If the system reaches production, it will emerge as a tool to help with stop-and-go traffic, he says, adding, don't expect a day soon when the driver can turn his attention away from steering altogether.
Pedestrians represent “a major problem,” Bartels admits. “Assisted driving, yes, but in the near future no automated driving in urban situations.”
Although VW completed work on the iCar project recently, development will continue through a European Union project called “Have It” (Highly Automated Vehicles for Intelligent Transportation).
Have It will promote the concept of “automatic driving” and operate out of the newly founded Research Center for Vehicle Technology of Lower Saxony initiative at the Technical University of Braunschweig near VW headquarters in Wolfsburg.
Volkswagen also demonstrates its PyroBrake system, a technology much closer to production that leans on the auto maker's existing adaptive cruise control.
PyroBrake uses a stereo camera and radar sensors operating at 24 GHz and 77 GHz to detect an impending crash and initiate hard braking within 80 milliseconds. It works up to 300 milliseconds faster than current automatic emergency braking technology, which is about the time a pedestrian needs to take a step.
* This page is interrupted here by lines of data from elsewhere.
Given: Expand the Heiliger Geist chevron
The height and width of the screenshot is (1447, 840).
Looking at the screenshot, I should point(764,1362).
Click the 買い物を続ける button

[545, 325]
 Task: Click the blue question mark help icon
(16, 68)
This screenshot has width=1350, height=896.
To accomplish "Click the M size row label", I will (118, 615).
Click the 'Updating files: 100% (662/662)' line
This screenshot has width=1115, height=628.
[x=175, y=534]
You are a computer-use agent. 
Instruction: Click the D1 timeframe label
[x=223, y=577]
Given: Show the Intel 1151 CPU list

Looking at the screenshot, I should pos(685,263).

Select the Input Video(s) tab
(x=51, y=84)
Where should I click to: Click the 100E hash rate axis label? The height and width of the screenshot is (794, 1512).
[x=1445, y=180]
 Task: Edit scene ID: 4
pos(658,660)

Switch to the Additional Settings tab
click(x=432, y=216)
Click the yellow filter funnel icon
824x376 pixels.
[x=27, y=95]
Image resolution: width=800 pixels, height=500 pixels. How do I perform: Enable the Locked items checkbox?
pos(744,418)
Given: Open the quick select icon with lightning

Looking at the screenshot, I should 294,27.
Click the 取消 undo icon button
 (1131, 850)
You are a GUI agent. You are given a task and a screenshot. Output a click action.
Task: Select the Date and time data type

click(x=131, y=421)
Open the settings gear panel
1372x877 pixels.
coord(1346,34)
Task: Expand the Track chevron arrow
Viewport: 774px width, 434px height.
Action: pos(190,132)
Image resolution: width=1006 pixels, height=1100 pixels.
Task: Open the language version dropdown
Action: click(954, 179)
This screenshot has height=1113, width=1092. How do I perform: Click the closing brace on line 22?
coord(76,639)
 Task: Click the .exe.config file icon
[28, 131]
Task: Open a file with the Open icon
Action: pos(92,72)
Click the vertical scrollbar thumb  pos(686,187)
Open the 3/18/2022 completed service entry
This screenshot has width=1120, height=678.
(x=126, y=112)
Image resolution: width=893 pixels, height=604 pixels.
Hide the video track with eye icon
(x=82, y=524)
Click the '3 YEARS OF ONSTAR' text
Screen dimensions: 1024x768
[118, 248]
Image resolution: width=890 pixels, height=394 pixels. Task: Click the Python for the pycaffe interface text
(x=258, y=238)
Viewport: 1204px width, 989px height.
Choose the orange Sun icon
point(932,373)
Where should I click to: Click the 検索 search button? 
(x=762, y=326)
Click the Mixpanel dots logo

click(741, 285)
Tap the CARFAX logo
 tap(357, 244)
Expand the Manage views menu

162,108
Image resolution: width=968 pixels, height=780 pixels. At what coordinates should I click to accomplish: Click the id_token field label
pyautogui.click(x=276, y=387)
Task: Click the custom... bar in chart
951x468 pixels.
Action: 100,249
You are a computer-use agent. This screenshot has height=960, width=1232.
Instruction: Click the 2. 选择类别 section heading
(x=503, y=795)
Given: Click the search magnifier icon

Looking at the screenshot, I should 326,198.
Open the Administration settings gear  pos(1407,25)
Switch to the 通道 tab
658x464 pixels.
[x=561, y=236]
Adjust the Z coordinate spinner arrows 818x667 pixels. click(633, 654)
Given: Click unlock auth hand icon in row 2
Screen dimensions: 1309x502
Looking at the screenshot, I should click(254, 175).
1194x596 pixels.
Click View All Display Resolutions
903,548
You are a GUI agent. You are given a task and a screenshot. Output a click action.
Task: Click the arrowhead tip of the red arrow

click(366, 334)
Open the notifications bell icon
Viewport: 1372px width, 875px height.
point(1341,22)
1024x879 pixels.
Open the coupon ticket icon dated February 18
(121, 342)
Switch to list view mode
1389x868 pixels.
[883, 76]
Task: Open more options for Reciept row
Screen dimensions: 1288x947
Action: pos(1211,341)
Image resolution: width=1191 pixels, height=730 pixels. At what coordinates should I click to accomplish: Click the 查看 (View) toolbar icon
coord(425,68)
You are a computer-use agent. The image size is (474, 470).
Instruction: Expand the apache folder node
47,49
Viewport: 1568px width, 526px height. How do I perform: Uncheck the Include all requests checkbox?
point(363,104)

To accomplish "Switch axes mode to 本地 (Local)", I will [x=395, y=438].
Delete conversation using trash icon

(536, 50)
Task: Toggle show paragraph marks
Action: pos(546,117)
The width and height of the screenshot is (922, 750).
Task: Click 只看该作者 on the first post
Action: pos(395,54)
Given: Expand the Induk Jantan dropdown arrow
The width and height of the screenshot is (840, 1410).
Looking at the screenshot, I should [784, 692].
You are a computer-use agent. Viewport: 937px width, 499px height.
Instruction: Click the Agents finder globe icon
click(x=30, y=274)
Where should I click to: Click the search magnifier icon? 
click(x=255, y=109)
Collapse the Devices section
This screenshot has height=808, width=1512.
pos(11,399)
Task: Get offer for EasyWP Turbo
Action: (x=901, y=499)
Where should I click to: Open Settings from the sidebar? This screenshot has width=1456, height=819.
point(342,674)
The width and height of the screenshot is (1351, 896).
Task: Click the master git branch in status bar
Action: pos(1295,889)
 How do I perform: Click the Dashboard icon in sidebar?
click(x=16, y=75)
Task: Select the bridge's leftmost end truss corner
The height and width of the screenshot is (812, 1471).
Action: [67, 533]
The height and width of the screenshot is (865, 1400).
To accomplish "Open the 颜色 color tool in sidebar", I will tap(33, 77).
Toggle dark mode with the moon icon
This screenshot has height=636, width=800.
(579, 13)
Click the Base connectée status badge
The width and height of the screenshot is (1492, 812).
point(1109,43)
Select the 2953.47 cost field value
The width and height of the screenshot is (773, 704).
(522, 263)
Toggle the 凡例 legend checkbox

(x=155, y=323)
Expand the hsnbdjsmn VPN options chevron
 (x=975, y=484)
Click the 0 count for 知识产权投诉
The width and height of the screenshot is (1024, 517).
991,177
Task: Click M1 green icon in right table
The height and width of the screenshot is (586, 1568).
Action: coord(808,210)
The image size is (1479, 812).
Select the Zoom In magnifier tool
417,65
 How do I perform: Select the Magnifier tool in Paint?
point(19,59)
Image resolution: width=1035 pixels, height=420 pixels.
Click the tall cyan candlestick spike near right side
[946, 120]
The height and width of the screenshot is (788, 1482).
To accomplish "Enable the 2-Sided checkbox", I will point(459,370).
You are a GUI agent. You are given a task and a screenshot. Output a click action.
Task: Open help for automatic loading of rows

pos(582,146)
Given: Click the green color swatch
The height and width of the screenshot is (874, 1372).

Martin Gonter, an engineer on the PyroBrake program, cites a study showing 48% of drivers fail to brake in a frontal collision. He says PyroBrake could be especially helpful at intersections, where pedestrians may appear suddenly.
“The question now is how to detect an unavoidable collision without any false alarms,” Gonter says, declining to offer a production timetable.
But on the test track, the system works without a hitch, applying 1,450 psi (100 bar) of extra pressure before a specially outfitted Passat strikes a yellow impact box about the size of three stacked tires. It slows the car in an instant from 30 mph (48 km/h) to 26 mph (42 km/h).
As hardware, PyroBrake is a small, additional piston unit within the antilock brake system. Once the camera and radar sense an impending impact, the piston fires “pyrotechnically,” much the same way as a seatbelt pretensioner.
VW engineers say further integration of vehicle sensors, radars and cameras will play the biggest role in making systems such as automated driving and PyroBrake a reality.